__READING TEXT__
Yes, we will now be reminded in a very concrete way, of the effects this “War on Terror” has on human life. American human life, that is.

Do you know how many Iraqi civilians have been killed due to violence throughout this war? With no government-official numbers, no one really does. However, the Congressional Research Service provides some credible numbers in Report RS22537: Iraqi Civilian Casualties Estimates. The total number of civilian casualties could be as high as 151,000 between March 2003 and June 2006 — this according to the Iraq Family Health Survey, a collaborative effort of several nations and organizations, including the World Health Organization.

The most conservative estimate comes from the Iraq Body Count (IBC), which bases its estimates on media reports of casualties. The IBC documents each casualty with a media source, and gives up-to-date minimum and maximum estimates. The current minimum estimate, as of April 21?

91,466 Iraqi civilian lives lost.

Let me make this more concrete for you. On 9/11, 2,975 lives were lost in one day. The Iraq War has lasted for 2,226 days and counting (this column falls about one month after the six-year anniversary of the invasion). That’s approximately 41 deaths per day. Not a lot?

It takes 72 days of war for the deaths in Iraq to equal the deaths on 9/11. That’s 10.3 weeks.

Imagine that. Imagine having 9/11 take place every 10 weeks. Having five 9/11’s per year. To date, we have inflicted a 9/11-sized attack on Iraqi civilians almost 31 times.

Remember the mourning and outrage after the 9/11 attacks? Try reliving that every 10 weeks.

But wait. Everything I just told you is based off the assumption that Iraq’s population would be affected by a 9/11-sized attack in the same magnitude that the United States were affected. And that’s not the case. So let’s take a look at a few more numbers.

According to the U.S. Census Bureau, the U.S. population on April 1, 2000 was 281,421,906. To put it in a proportional perspective, the 9/11 attacks killed about one in every 100,000 people in America.

In contrast, the population of Iraq in July 2002 (CIA World Factbook’s most recent estimate before the start of the Iraq War) was 24,001,816. So a 9/11-sized attack — 2,975 deaths — kills about one in every 8,000 people in Iraq.

Just stay with me a little longer here — I promise this is going somewhere important.

To proportionally achieve the same effect in Iraq that the 9/11 attacks had on the American population, 254 Iraqis need to die. Only 254 dead Iraqis, and you have a void proportionally equal to the one 9/11 left in America.

__ACTIONS TO TAKE__
1 > In the column on Iraqi civilian deaths, what was the Iraq Body Count's minimum estimate as of April 21?
2 > Extend the column on Iraqi civilian deaths past its last sentence.

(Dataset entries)
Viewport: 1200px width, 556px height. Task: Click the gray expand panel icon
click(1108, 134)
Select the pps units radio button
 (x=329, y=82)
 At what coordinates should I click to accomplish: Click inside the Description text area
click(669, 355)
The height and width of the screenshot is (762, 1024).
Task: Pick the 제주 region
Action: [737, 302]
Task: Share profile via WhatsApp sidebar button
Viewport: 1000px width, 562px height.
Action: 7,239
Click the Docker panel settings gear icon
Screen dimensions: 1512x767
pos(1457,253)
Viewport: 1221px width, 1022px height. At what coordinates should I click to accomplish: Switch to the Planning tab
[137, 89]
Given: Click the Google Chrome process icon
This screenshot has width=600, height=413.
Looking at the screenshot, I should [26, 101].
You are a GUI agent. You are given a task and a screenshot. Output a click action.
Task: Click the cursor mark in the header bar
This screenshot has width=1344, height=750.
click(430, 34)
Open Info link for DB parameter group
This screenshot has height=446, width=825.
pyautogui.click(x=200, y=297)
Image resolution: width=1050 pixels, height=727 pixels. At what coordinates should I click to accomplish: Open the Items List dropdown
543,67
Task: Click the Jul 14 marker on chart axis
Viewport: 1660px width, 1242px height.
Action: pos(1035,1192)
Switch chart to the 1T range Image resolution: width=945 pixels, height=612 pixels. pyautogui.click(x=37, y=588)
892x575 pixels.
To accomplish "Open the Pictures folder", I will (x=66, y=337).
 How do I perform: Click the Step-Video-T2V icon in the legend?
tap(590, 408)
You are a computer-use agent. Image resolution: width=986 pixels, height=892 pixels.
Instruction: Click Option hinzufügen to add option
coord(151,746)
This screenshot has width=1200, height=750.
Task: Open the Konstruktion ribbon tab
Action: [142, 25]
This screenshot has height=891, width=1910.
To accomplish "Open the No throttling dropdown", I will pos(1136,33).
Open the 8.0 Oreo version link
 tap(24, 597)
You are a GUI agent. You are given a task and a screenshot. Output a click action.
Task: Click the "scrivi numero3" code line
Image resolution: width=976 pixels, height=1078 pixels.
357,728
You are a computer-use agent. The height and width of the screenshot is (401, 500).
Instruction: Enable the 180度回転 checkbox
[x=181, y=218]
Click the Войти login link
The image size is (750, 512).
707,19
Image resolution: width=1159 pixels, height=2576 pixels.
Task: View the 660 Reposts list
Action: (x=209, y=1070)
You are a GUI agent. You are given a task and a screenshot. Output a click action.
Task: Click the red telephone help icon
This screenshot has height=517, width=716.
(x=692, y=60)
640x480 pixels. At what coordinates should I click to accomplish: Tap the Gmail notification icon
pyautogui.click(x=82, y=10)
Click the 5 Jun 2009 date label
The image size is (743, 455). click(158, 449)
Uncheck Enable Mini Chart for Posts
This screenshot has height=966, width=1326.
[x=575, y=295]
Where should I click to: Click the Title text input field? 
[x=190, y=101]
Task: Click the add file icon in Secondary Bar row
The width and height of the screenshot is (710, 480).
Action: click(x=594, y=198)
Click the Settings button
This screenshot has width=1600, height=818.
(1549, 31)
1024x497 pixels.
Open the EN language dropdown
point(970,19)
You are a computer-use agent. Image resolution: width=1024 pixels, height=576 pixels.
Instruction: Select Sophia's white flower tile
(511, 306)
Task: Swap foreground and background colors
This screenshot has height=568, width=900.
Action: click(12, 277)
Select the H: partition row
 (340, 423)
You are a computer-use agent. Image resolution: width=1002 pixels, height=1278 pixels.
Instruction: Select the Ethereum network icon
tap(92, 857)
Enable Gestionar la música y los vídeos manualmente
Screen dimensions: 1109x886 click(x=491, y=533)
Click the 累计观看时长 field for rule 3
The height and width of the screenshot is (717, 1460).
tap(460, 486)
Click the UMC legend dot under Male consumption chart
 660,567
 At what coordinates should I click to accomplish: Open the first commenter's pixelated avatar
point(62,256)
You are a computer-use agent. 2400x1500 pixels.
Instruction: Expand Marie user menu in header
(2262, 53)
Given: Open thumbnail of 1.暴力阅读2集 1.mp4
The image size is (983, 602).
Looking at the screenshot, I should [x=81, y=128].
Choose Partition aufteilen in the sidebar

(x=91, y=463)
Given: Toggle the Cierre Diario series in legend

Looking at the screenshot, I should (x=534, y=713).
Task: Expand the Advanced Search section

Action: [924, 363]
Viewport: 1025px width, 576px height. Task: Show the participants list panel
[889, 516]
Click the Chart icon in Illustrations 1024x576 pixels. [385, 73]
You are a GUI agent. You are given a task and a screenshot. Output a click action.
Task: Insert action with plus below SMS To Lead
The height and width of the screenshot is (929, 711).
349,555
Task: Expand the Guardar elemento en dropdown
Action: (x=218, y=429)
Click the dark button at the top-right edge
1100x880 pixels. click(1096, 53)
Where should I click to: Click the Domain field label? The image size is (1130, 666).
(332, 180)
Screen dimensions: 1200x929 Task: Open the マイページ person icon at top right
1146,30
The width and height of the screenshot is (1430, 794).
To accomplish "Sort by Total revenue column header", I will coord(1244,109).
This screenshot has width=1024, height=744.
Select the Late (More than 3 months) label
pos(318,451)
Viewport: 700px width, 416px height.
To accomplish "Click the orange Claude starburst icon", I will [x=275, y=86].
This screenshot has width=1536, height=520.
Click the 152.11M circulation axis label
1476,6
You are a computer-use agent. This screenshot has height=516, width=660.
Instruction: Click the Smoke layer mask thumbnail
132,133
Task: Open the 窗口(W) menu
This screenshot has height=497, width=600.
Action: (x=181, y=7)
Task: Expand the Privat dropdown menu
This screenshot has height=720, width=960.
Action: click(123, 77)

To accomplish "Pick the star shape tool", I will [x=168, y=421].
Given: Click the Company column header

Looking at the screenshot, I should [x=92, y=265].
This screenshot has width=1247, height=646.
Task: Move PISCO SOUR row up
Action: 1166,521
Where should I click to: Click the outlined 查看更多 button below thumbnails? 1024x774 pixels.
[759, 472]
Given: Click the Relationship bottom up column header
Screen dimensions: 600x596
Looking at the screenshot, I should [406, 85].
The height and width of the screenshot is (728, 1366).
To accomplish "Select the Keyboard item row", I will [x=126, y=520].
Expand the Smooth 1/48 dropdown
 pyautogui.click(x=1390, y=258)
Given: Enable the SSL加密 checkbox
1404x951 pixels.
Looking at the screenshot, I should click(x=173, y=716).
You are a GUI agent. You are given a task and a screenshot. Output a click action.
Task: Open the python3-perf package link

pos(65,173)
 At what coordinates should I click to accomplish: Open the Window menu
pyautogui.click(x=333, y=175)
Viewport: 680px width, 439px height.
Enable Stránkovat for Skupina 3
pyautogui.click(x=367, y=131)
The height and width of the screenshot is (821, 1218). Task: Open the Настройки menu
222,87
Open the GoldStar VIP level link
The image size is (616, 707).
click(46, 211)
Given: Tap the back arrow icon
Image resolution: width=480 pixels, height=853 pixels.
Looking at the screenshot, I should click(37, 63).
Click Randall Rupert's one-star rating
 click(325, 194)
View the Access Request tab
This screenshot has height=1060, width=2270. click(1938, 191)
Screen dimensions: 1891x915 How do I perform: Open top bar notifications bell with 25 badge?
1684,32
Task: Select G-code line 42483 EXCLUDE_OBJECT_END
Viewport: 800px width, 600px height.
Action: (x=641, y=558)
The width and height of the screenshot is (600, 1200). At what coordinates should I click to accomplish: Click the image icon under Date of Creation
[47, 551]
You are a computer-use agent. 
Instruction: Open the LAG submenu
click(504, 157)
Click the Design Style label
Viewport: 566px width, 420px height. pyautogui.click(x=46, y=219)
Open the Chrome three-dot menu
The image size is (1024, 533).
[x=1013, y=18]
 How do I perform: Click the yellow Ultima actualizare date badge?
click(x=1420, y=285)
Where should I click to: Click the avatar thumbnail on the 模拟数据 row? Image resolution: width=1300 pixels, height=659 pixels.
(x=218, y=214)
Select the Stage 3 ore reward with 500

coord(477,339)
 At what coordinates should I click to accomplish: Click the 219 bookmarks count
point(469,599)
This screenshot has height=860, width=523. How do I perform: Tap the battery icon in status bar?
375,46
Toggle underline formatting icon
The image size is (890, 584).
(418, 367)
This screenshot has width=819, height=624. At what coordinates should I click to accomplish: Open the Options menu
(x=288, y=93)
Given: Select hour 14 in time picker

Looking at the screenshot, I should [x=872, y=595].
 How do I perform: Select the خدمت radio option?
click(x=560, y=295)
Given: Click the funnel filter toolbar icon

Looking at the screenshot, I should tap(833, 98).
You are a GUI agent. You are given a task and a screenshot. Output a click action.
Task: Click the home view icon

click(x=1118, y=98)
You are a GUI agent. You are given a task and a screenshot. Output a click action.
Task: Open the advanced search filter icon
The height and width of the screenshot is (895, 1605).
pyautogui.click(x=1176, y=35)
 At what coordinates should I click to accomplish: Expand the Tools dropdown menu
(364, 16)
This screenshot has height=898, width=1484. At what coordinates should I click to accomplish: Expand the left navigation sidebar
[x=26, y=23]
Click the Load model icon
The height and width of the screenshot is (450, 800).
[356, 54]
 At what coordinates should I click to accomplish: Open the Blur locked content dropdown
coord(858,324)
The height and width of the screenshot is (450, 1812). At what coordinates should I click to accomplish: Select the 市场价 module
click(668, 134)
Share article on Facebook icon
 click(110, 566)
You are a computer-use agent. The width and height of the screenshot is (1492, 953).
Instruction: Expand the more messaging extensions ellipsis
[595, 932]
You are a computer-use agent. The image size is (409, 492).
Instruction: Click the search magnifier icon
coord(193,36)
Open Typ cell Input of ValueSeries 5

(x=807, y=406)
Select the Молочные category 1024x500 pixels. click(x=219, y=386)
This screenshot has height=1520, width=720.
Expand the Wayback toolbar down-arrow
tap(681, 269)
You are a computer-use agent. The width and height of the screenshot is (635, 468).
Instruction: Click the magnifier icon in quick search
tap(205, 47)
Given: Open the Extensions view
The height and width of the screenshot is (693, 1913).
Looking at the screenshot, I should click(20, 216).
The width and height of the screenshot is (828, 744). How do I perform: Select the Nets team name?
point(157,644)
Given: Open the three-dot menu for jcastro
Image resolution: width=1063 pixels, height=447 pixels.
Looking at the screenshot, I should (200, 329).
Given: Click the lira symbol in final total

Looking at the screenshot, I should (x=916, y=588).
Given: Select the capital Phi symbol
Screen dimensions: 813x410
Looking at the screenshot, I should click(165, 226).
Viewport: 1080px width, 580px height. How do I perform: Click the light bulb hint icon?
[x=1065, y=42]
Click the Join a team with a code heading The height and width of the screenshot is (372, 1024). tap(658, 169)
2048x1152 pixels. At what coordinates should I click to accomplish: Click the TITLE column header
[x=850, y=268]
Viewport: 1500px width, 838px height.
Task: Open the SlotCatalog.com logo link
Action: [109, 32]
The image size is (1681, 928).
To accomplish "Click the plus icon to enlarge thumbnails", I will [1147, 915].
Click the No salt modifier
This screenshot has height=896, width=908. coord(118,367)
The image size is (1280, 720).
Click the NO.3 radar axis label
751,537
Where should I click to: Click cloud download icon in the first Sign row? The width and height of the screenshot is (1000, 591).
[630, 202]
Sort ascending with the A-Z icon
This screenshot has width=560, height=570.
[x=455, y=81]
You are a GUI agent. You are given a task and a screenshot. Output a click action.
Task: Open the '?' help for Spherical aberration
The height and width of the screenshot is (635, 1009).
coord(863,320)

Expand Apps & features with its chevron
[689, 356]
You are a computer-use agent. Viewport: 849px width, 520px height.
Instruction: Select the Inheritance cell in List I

__ANSWERS FOR THIS EXERCISE__
1 > 91,466 Iraqi civilian lives lost.

2 >
So let’s crunch those numbers from before again.

At this point in the war, 91,466 dead Iraqi civilians — from the most conservative estimate — divided by 254 dead Iraqi civilians to equal an attack proportional to 9/11. That comes out to 360. Proportionally, we have inflicted a 9/11 attack-sized loss on Iraq 360 times over the span of the war, from March 2003 to April 2009. If the war had taken place over the span of one year, that would be a 9/11 almost every day.

But the war hasn’t taken place over the span of a year. It’s been slightly over six years.

So what’s the actual frequency with which the United States is inflicting 9/11-sized attacks upon Iraq?

Once every 6.2 days. That’s more than one per week.

In this war, the United States is giving Iraq an attack proportionally equal to 9/11 more frequently than once a week.

Now imagine how you would deal with that.

How are nations supposed to respond when we inflict this destruction upon them?

How did we respond?

I told you we would come back to those 9/11 feelings. Just think. Think about how wronged you felt. No matter the nation, that outrage you feel? It’s justified.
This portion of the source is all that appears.